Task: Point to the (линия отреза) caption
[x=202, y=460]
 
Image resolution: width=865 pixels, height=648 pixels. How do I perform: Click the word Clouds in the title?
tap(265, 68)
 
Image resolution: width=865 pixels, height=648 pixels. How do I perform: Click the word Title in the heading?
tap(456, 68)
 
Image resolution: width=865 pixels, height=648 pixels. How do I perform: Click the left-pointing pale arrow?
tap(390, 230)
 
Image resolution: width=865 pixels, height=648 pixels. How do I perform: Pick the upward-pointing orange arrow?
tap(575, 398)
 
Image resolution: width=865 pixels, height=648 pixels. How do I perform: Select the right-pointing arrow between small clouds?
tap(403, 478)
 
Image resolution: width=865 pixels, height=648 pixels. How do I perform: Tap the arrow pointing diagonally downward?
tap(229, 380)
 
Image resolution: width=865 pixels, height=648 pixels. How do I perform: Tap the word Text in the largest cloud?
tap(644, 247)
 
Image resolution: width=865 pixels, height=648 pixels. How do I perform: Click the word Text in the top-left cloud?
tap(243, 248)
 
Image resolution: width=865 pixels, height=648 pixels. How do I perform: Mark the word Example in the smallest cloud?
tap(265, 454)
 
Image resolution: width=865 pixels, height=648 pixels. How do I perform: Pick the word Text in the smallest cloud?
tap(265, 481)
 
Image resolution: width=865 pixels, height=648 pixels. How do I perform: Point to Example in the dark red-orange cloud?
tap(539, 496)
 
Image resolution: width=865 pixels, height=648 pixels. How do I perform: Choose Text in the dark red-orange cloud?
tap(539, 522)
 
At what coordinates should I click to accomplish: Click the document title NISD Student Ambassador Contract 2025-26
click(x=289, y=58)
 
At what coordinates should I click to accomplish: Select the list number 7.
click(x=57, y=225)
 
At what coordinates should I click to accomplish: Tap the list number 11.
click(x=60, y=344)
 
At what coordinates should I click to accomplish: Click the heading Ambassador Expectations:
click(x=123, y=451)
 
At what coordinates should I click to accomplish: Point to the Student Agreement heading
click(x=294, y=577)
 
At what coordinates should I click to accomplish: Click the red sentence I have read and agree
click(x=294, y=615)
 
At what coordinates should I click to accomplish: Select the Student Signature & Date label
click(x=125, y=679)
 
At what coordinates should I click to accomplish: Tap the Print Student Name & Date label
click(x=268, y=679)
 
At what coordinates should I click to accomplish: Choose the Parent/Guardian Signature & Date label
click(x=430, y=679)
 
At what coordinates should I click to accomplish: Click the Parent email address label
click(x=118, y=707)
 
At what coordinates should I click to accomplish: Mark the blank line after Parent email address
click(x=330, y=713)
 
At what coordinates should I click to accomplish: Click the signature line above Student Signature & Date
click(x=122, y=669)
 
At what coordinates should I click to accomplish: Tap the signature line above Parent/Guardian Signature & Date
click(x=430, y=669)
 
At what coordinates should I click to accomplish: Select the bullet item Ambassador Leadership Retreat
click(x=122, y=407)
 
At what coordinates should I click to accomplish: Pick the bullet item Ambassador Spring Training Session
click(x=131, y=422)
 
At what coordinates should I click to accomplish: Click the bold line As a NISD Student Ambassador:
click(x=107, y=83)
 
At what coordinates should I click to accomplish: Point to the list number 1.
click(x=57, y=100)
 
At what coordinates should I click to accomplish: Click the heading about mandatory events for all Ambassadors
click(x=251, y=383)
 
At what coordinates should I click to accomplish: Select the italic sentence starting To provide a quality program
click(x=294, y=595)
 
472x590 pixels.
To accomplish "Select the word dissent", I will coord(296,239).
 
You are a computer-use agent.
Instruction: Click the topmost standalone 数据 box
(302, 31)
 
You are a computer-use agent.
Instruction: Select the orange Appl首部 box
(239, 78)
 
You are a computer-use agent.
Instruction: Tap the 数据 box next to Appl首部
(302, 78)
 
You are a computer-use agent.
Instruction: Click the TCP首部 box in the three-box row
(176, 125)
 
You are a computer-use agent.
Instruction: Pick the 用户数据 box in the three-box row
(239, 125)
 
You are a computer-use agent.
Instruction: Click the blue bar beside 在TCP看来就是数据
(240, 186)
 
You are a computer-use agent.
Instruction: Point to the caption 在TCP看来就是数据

▶ **REQUIREMENTS**: How many lines of the records above contain the string "在TCP看来就是数据", matching case exactly? Give only the number.

▶ **EXERCISE OUTPUT**: 2